Redacción: José Sahagún
Grupo México, el conglomerado mexicano liderado por Germán Larrea, ha presentado una oferta vinculante para adquirir la totalidad de Grupo Financiero Banamex, la división bancaria de Citigroup en México. La propuesta busca comprar el 100 % de las acciones, con condiciones competitivas para convencer al vendedor de cerrar la operación.
Según los términos revelados, la oferta contempla pagar una parte del valor en proporción al valor de libro de Banamex. Grupo México plantea comprar el 25 % de la institución a 0.85 veces su valor contable, y el restante 75 % a 0.80 veces el mismo parámetro. Citigroup, por su parte, no ha confirmado oficialmente haber recibido la oferta, pero ha señalado que considera vender una participación minoritaria mientras planifica una oferta pública inicial (IPO) para el resto de Banamex.
Este movimiento representa un intento renovado de Grupo México de incursionar en el sector financiero con peso significativo, un paso ambicioso que se había intentado previamente en 2023 pero fue detenido por complejidades regulatorias y fricciones con el gobierno de ese entonces. Larrea afirma que esta oferta es una muestra de confianza renovada en México, argumentando que combinar Banamex con sus recursos podría fortalecer su competitividad frente a otros bancos.

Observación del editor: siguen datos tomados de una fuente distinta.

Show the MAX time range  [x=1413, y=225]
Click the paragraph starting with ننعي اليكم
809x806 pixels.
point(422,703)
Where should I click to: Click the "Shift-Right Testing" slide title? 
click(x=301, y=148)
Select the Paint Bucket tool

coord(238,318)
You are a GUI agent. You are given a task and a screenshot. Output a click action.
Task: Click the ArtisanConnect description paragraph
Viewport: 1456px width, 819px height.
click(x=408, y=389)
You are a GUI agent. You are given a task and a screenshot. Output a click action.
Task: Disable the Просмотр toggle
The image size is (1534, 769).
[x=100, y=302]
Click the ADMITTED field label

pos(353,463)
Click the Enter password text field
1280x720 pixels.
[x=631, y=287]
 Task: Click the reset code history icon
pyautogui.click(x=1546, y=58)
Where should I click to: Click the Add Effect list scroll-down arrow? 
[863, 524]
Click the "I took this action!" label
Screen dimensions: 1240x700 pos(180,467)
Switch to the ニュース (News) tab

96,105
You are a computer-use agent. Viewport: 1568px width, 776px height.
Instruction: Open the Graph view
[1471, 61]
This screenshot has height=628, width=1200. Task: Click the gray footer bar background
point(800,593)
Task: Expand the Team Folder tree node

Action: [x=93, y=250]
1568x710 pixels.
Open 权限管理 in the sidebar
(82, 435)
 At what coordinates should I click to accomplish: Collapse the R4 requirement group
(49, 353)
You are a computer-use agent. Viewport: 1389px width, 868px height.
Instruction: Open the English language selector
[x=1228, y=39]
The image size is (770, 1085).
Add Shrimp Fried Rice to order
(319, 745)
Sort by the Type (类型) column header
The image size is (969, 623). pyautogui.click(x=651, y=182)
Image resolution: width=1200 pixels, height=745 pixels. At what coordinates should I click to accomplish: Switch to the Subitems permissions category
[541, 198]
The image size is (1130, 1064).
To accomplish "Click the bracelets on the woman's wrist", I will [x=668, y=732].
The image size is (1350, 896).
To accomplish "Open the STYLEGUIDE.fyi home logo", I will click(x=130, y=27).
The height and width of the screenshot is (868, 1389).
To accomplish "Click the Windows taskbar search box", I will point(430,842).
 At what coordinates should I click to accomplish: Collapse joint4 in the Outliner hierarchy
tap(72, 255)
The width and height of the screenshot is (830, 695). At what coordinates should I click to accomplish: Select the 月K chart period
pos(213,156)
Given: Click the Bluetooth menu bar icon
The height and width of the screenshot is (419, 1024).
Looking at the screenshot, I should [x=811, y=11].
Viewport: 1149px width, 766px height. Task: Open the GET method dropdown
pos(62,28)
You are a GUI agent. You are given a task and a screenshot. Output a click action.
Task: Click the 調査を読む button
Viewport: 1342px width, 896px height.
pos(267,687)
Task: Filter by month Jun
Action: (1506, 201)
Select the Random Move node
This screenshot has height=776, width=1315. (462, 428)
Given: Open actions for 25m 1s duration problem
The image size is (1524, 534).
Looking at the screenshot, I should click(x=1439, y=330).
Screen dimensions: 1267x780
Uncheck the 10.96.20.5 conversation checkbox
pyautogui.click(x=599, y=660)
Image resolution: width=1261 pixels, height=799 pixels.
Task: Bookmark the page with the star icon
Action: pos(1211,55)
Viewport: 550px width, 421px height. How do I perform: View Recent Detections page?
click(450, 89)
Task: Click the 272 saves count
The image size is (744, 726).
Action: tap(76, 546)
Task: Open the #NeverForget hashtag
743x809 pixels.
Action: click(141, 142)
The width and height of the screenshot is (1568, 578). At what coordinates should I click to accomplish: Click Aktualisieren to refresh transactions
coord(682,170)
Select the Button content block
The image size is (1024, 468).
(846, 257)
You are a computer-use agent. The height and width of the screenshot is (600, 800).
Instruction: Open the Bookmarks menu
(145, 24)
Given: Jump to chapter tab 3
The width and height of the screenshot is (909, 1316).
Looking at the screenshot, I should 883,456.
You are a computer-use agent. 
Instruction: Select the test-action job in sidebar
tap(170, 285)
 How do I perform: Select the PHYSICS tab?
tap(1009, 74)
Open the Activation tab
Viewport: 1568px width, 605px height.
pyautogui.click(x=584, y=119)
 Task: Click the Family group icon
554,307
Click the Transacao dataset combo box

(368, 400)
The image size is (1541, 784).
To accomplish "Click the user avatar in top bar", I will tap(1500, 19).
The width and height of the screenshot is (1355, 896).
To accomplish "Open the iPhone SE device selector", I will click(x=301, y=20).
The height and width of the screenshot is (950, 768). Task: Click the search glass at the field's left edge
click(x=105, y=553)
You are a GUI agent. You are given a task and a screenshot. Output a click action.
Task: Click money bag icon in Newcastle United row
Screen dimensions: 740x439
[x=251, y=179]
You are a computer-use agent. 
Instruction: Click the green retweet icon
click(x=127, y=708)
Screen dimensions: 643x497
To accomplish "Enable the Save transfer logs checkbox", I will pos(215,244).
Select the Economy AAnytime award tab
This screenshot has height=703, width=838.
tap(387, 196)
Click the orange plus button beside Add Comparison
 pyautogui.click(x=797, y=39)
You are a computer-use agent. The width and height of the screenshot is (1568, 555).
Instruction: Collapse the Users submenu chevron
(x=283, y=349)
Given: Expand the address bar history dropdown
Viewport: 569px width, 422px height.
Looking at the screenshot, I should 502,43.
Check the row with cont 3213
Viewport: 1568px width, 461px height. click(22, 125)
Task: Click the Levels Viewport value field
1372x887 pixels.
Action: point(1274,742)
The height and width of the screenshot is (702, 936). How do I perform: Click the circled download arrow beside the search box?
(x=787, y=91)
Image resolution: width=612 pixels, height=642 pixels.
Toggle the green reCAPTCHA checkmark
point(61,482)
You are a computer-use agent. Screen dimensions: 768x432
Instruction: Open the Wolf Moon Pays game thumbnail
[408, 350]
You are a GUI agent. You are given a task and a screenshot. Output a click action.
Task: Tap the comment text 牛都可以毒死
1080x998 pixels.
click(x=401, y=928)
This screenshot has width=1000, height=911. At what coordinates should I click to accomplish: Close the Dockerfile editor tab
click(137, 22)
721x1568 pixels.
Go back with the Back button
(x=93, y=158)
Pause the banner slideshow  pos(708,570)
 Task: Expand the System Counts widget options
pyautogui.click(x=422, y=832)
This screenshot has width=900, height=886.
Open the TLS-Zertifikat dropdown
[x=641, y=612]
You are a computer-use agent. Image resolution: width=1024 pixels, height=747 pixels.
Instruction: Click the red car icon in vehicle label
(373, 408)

El proceso deberá enfrentar retos relevantes: aprobación regulatoria, evaluación de activos, negociación de deuda existente, y consideración del papel del Estado. Banamex es una institución histórica en México, con millones de cuentas bancarias y presencia en todo el país. Su venta implica no solo una operación comercial, sino un cambio estructural para el sistema bancario mexicano.
Los observadores del sector financiero destacan que esta oferta marca un contraste respecto a adquisiciones típicas del sector bancario: Grupo México no es un banco, sino una empresa minera y de transporte, lo que llamó la atención del mercado por el riesgo y la estrategia que implica diversificar tan radicalmente de sector.
Si la operación prospera, podría redefinir la banca en México y exigir que otros actores grandes reevalúen sus estrategias. Habrá que ver si Citigroup acepta, cómo reaccionan los reguladores mexicanos y qué impacto tendrá en Banamex, sus clientes y sus competidores.